Für die Produktion von grünem Wasserstoff wird eine enorme Menge an zusätzlichem erneuerbarem Strom benötigt

Wo sehen Sie die konkreten Hindernisse und Herausforderungen beim Thema (grüner) Wasserstoff?

Wie bereits erwähnt, gibt es zurzeit diverse nationale und internationale Bestrebungen, den H2-Markthochlauf möglichst zeitnah zu schaffen. Dabei sind die Zielsetzungen und Massnahmen national und regional teilweise sehr unterschiedlich. Um den hohen Zielerwartungen zu entsprechen, müssen marktseitige und regulatorische Hürden abgebaut und Investitionssicherheiten geschaffen werden. Grüner H2 ist derzeit nicht wirtschaftlich. Entsprechende Fördermassnahmen müssen implementiert werden, um Investitionssicherheit zu bieten. Bis 2030 sehen wir auch eine hohe Kostendegression bei den Elektrolyseuren. Hier bedarf es Massnahmen, um das Risiko von sogenannten  «Stranded Assets» von Unternehmen zu vermeiden, die sich heute schon aktiv am H2-Markthochlauf und somit an der Erreichung der Zero Emission Ziele beteiligen wollen, dabei aber zurzeit in die risikobehaftete Vorleistung gehen müssten. Generell gibt es derzeit noch viele Unsicherheiten, dies sieht man auch bereits an der rechtlichen Definitionsfrage: «Was ist (grüner) Wasserstoff?».

Viele offene Diskussionspunkte gibt es auch hinsichtlich der zukünftigen H2-Infrastruktur. Wie sieht die optimale Zielnetzplanung aus, um schnellstmöglich den Markthochlauf zu schaffen und dabei die Kosten minimal zu halten? Dabei gibt es viele regulatorische und technische Herausforderungen zu meistern, um den Wasserstoff auch zu den Endverbraucherinnen und -verbraucher zu bringen. Letztlich werden die Transportkosten einen signifikanten Teil der H2-Endkosten ausmachen. Auch bedarf es eines HKN-Systems für H2, in dem eindeutig belegt werden kann, dass es sich am Ende der Leitung um (grünen) H2 handelt. Die Entwicklung eines solchen Systems auf europäischer Ebene bedingt sehr viel Detailarbeit und Abstimmungsbedarf. In der Schweiz sowie auch in unserem Nachbarland Deutschland wird hauptsächlich grüner H2 eine Rolle spielen. [...] Bei aller Euphorie über H2 muss man auch bedenken, dass es sich im Vergleich zur direkten Elektrifizierung um einen vergleichsweisen ineffizienten Prozess handelt.
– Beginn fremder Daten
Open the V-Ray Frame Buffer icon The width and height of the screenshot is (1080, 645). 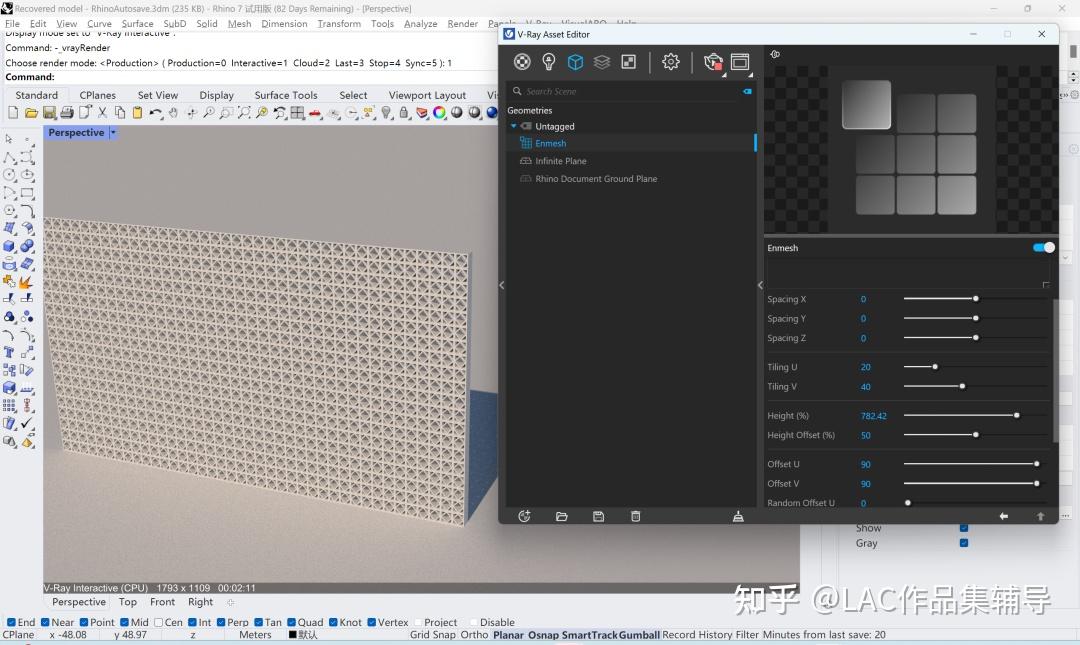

Für die Produktion von grünem Wasserstoff wird eine enorme Menge an zusätzlichem erneuerbarem Strom benötigt. Gemäss Berechnungen der EU-Kommission soll bis 2050 ein Viertel der erneuerbaren Erzeugungskapazitäten (700 GW) für die Produktion von grünem Wasserstoff verwendet werden. Selbst diese enormen Zubaukapazitäten reichen nicht ansatzweise aus, um den angestrebten Bedarf an grünem H2 zu decken. Daher muss die Mehrheit importiert werden. Länder wie Australien, Saudi-Arabien und Nordafrika haben hier ganz klare Exportstrategien.